A Glimpse Into Maria Charker’s Life

Maria Charker

(November 20th, 1811 – October 22nd, 1884.)

Maria was the third child, and the first daughter, born to William Charker and his partner Elizabeth Shackle. Maria was born at Prospect Hill, N.S.W. on November 20th , 1811. At the time of her birth she had two older brothers, Edward aged 2 and William just 1, as well as a half brother Daniel, aged 5. Daniel came out to the Colony with his convict mother on the Speke. At the time of both Maria’s and her brother William’s births, the family were living on Prospect Farm where William Charker was employed as the overseer. The following year he received a grant of land at Bringelly, but did not actually take up residence until 1814. It is here that the family was registered at the 1814 Muster.

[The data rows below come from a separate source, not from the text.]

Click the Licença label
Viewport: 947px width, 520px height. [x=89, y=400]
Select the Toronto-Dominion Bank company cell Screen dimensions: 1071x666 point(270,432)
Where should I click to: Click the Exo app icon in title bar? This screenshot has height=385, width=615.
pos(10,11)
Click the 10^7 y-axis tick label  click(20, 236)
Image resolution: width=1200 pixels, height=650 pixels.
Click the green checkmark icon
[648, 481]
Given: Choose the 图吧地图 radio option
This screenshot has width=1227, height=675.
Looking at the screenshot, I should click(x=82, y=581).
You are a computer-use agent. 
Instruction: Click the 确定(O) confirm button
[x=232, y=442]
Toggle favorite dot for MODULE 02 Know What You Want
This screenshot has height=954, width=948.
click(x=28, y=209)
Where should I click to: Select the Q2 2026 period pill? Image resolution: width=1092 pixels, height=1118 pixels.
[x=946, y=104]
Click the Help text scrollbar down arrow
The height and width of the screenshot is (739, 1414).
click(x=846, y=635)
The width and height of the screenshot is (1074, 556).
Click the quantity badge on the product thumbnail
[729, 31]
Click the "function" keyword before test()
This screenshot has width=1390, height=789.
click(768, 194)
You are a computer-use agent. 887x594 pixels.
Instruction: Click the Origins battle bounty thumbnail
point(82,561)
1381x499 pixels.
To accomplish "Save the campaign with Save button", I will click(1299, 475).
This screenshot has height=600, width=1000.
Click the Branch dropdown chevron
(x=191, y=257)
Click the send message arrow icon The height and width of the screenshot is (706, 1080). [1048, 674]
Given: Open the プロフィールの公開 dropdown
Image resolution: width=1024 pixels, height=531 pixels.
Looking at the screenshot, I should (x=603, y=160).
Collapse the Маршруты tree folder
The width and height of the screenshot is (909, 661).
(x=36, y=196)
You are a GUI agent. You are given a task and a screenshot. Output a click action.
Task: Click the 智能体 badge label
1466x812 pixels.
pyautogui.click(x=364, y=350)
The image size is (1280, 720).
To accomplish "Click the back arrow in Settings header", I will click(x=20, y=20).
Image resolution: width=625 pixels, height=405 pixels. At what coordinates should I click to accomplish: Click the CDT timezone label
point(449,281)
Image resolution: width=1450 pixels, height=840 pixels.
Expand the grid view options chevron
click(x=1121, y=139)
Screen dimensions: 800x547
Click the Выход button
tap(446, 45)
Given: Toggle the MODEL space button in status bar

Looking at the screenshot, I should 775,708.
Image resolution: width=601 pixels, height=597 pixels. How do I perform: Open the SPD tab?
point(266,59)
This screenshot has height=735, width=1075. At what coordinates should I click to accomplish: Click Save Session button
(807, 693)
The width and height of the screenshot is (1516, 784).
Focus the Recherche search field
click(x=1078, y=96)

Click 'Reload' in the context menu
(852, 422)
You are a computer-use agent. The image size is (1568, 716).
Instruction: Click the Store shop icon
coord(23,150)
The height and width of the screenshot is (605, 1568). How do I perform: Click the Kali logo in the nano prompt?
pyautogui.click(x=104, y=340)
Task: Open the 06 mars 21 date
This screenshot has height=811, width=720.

It would seem that Maria’s father was a man of many talents, knew the value of investing in livestock, and was obviously well thought of by Government officials. In 1815 the Government was looking for a new overseer of its stock at the Cowpastures. The previous overseer had been James Blackman who, with his wife and 5 children, had come to the Colony as a free settler on the Canada in 1801. James held various minor official posts over subsequent years, including District Constable at Richmond for a total of fourteen years, interrupted by three years as Principal Overseer of Government Stock at the Cowpastures. Whether James resigned from his overseer’s position due to ill health, or whether he was just being his usual cantankerous self, is not known. However, the post was open and the Governor was anxious that it be filled quickly. William Charker and his family moved once more as he was asked to fill the vacancy.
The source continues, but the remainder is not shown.